Purpose: Investigate the effect of surgical treatment of obstructive sleep apnea syndrome (OSA) on sleep architecture.
Methods: Observational retrospective analysis of polysomnographic data of adults diagnosed with OSA, submitted to surgical treatment. Median (25-75th percentile) was used to present the data.
Results: Data were available for 76 adults, 55 men and 21 women, with median age of 49.0 years (41.0-62.0), body mass index of 27.3 kg/m (25.3-29.3) and AHI of 17.4 per hour (11.3-22.9) before surgeries. Preoperatively, 93.4% of patients had an abnormal distribution of at least one of the sleep phases. After surgical treatment, we found a significant increase in median N3 sleep percent from 16.9% (8.3-22-7) to 18.9% (15.5-25.4) (p = 0.003). Postoperatively, 18.6% patients that had an abnormal preoperative N1 sleep phase distribution had a normalization of this sleep phase, as also occurred to N2, N3 and REM sleep phases in 44.0%, 23.3% and 63.6% of patients, respectively.

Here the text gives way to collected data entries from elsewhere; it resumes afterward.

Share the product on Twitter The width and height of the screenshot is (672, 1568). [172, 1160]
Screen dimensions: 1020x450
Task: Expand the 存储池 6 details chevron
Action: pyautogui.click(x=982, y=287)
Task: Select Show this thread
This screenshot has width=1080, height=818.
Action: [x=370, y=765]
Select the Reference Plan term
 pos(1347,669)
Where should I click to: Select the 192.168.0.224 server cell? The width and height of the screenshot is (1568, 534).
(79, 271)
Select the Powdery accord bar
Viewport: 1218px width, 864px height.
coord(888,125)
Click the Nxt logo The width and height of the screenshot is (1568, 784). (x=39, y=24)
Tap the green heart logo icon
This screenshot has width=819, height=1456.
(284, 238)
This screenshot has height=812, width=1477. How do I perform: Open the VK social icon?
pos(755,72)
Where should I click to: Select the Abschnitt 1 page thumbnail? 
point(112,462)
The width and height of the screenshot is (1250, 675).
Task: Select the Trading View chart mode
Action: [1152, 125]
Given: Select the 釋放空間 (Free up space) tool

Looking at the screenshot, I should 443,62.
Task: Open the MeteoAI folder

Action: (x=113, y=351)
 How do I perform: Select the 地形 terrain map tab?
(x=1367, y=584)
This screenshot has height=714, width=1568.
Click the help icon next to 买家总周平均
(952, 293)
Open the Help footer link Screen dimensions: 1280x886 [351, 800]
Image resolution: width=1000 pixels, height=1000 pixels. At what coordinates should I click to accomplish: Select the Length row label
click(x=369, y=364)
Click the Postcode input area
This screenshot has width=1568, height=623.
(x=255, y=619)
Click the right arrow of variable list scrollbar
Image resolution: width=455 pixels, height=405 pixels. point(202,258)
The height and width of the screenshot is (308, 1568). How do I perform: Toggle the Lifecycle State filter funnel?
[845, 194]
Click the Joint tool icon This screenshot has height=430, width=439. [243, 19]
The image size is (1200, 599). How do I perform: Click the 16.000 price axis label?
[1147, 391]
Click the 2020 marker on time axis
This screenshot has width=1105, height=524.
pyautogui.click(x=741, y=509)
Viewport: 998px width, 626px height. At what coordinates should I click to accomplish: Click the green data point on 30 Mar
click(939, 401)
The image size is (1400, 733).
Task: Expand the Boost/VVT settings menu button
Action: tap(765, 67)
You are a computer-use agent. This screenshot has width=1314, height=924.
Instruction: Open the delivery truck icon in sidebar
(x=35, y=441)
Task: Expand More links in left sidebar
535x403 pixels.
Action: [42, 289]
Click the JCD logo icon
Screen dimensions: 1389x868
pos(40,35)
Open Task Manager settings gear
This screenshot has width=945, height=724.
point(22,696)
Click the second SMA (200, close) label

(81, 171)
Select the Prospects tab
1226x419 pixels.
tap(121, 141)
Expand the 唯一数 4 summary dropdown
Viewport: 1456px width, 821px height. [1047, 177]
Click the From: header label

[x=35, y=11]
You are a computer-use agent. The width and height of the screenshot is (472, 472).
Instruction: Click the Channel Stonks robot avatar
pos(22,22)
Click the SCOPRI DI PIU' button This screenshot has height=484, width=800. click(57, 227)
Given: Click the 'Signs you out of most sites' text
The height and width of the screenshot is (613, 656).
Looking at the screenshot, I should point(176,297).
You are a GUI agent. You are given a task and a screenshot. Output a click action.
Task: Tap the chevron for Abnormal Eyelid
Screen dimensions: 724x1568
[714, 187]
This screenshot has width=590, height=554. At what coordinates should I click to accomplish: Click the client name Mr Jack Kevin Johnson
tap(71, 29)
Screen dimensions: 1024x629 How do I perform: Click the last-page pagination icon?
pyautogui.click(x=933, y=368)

Conclusion: This study aims to show the impact of OSA treatment, not only on respiratory events but also on other polysomnographic data often underestimated. Upper airway surgeries have shown to be effective in sleep architecture improvements. There is a trend for sleep distribution normalization, with increase of time spend in profound sleep.